As people around the world get closer through modern technology, and cultural and racial barriers give way to mutual understanding and respect; and interracial marriages are becoming more common. A number of mixed race and religion families are sharing their experiences in the blogosphere. To look at a culture and country through the eyes of an outsider is a learning experience.

At InterracialMarriage, the blogger-an Australian male is married to a Chinese woman who happens to be an atheist. Writing about the way they celebrated Christmas as family with their son, he finds himself in a fix trying to make sense of his wife's atheist views and belief in traditional Chinese rituals.

“Ms B may not believe in God because of a lack of proof, but this does not stop her believing in Luck, or in Feng Shui, or in Numerology, or in any other number of cultish beliefs that seem to have widespread basis within the Chinese community.

I sometimes notice Ms B performing strange rituals at home to ward off Bad Luck, and she has even cost us a lot of money in re-positioning our front and back doors, in order to capture Good Luck in our home through good Feng Shui.

Now I too see no basis in these beliefs, but I tolerate them for Ms B's sake. I guess this is what she too does for me with my religion.”

When it comes to a foreign culture reading between lines does not come easily, it seems; even when you marry someone from that culture. But what do you do when you try to embrace your significant other's cultural practices and end up standing out among colleagues?

At GoriGirl the blogger, a white woman married to an Indian Bengali man, shares her experience of “wearing sindoor as a white woman”. Hindu married women wear Sindoor (vermilion power) on their forehead and this practice is common in many parts of India and Nepal. But how about the practice in Washington DC?

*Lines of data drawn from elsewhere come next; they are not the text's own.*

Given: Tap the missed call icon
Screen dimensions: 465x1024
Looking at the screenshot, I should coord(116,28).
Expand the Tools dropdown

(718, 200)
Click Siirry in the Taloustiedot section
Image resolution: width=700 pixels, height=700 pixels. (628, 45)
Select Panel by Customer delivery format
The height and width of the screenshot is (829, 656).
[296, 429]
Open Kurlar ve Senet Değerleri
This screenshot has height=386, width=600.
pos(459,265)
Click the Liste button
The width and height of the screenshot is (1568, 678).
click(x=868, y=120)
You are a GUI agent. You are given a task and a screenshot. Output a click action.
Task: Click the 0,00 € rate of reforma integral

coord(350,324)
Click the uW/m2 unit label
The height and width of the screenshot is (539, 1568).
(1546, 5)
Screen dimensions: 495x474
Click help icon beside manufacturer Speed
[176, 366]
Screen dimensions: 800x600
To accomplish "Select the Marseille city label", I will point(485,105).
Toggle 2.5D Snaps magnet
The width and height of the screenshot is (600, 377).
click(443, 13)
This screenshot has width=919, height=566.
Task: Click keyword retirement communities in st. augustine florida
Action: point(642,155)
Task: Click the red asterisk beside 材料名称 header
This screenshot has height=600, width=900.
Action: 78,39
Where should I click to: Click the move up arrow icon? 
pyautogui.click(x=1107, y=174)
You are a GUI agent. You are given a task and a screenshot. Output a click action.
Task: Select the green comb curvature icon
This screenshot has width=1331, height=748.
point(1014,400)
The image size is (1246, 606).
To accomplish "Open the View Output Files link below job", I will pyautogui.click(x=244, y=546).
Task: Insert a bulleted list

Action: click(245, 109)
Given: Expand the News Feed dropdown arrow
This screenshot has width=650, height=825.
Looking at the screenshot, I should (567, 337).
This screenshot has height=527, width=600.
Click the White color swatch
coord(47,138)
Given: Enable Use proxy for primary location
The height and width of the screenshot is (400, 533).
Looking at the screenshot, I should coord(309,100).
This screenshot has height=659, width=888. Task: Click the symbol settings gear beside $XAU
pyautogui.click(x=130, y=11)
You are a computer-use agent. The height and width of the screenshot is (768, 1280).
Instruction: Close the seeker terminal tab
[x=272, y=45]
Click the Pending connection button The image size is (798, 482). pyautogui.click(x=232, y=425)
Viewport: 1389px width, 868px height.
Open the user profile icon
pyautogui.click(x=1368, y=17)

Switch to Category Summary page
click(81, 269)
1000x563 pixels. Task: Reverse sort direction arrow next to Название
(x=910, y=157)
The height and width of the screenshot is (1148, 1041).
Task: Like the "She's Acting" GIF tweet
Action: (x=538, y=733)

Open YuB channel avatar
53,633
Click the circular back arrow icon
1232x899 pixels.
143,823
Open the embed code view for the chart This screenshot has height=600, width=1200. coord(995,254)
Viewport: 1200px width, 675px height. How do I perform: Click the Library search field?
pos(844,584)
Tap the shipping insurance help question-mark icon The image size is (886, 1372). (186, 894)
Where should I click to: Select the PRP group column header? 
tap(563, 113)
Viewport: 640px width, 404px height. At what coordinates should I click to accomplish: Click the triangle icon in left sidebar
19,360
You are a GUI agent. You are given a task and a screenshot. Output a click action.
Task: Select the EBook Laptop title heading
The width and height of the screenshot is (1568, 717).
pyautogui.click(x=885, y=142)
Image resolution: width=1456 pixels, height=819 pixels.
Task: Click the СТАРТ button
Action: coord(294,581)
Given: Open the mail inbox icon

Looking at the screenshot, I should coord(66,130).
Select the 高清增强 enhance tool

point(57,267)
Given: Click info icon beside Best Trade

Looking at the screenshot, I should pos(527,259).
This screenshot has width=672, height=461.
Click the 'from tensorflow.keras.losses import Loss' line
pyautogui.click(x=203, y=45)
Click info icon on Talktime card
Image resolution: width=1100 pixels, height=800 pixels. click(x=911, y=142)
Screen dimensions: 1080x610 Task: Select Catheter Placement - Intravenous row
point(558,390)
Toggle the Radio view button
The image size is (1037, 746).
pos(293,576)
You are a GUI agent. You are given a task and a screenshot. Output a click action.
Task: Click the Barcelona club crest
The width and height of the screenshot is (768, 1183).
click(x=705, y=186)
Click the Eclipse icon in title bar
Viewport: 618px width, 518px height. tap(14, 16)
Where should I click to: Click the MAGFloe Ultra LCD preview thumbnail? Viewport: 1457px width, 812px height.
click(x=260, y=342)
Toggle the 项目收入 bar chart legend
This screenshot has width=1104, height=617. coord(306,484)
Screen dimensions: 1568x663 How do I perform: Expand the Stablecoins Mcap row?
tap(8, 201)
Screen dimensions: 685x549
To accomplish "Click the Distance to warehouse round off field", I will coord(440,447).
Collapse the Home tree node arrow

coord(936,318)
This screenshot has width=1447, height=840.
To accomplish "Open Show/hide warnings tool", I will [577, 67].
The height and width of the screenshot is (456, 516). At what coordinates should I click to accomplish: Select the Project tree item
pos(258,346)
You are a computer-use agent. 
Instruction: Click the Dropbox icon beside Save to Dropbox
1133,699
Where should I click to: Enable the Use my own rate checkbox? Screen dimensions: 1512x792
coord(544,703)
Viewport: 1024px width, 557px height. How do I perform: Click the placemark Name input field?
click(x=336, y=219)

“No, my problem with wearing sindoor is that most days I’m headed into work where there are a fair number of Indian people. And none of them wear traditional Indian clothing, except for the occasional short kurta – certainly there isn’t any sindoor-wearing going on among the married ladies! One older Bengali coworker even expressed amazement that I followed the “old-fashioned” tradition of wearing a loha – a gold-plated iron bangle that serves as a wedding ring among Bengali women – on my left wrist daily.

…………On the third hand (yes, yes, I know), the last time I wore sindoor to the office, my boss wanted to know if I needed a band-aid for the cut on my head. Yeah. Yeah, I know. Does anyone else have problems with this?”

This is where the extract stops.